Week Six: The Control of. a Whisper
This week was the final week of our Whisper Project, where our group continued to explore how silence, authority, and communication interact within performance. On Monday, we briefly tested one final idea, showing lip movements as a digital livestream. But, after some discussion, we decided that our research and intentions were more excited in the performative nature of our “speaking choir” and it was also more rooted in our research. Our project had always been about the human experience of control, gesture, and collective behavior, something that felt more powerful to express through live interaction rather than through screens.
This week’s focus was on more research and user testing. We spoke to many people, asking what gestures they associate with being told to be quiet, to whisper, or to adjust their volume. We were interested in the physical language of authority figures and how a simple raised finger, hand wave, or look can immediately signal control. Because our “choir” was structured around managing people’s volume through nonverbal cues, these insights helped us understand how deeply ingrained and universally understood such gestures are.
Our performance took place later in the week and went surprisingly well, as I was feeling a bit uncertain about this concept. We had seven groups of two people, and our conductor established authority and direction from the beginning. Even though volunteers were not told beforehand that they would be responding to gestures, during the performance, they instinctively followed along. This understanding reinforced our central idea: that power and universal gestures can get people to adjust noise volume.

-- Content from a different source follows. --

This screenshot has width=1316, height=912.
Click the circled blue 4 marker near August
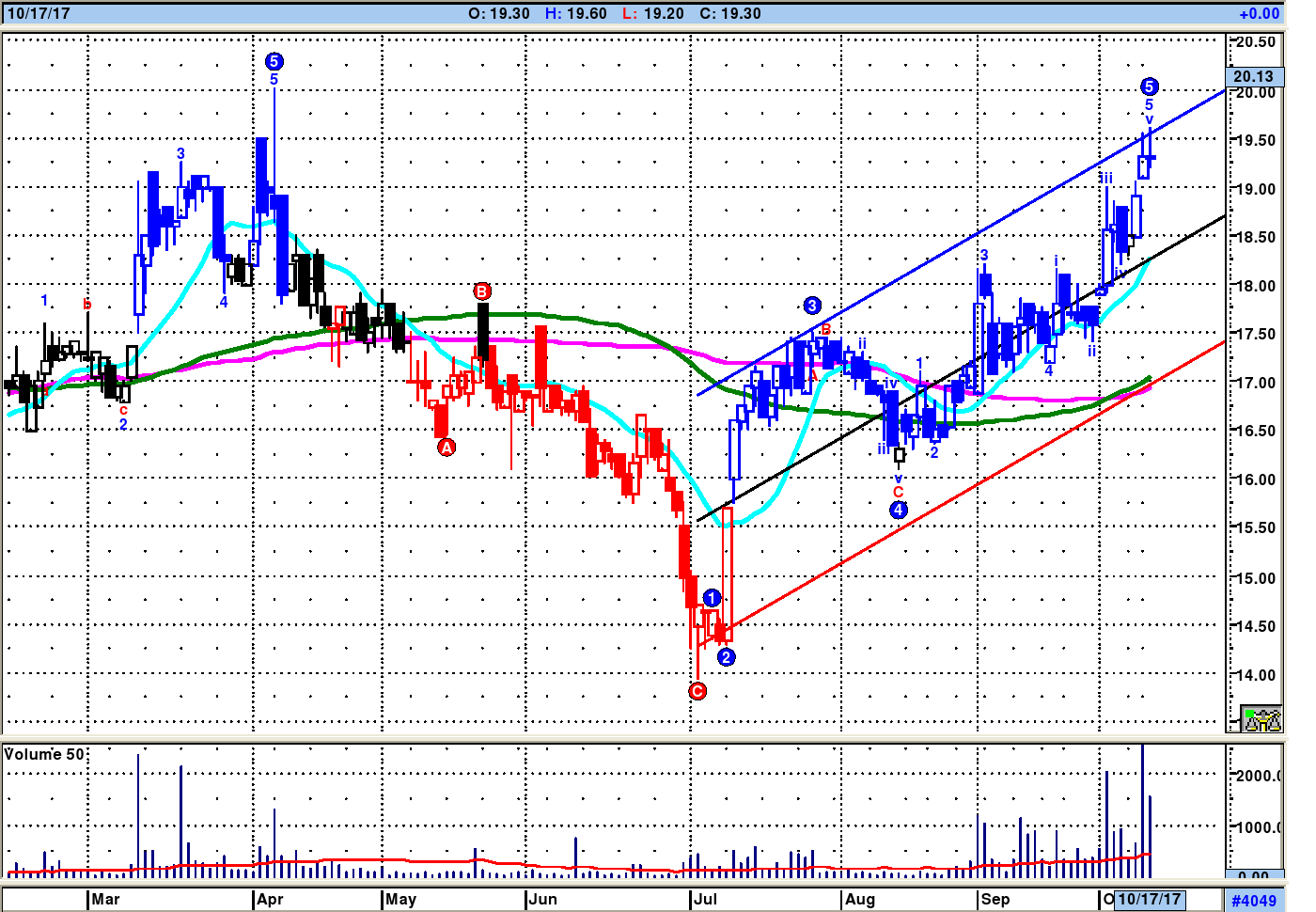pyautogui.click(x=899, y=510)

The feedback we received was not so much suggesting changes to what we had done; our tutors and peers focused on where the project could go next, what contexts it could exist in, and how it might evolve. Their comments made me think about the larger extent of our work. I began wondering how this performance would be placed in a different environment, such as a theater. Would an audience still understand the gestures without the explanation that we gave? Would the sense of control be amplified or lost in a larger space? These questions have stayed with me, reminding me that our project isn’t just about whispering about how people read and respond to authority in silence.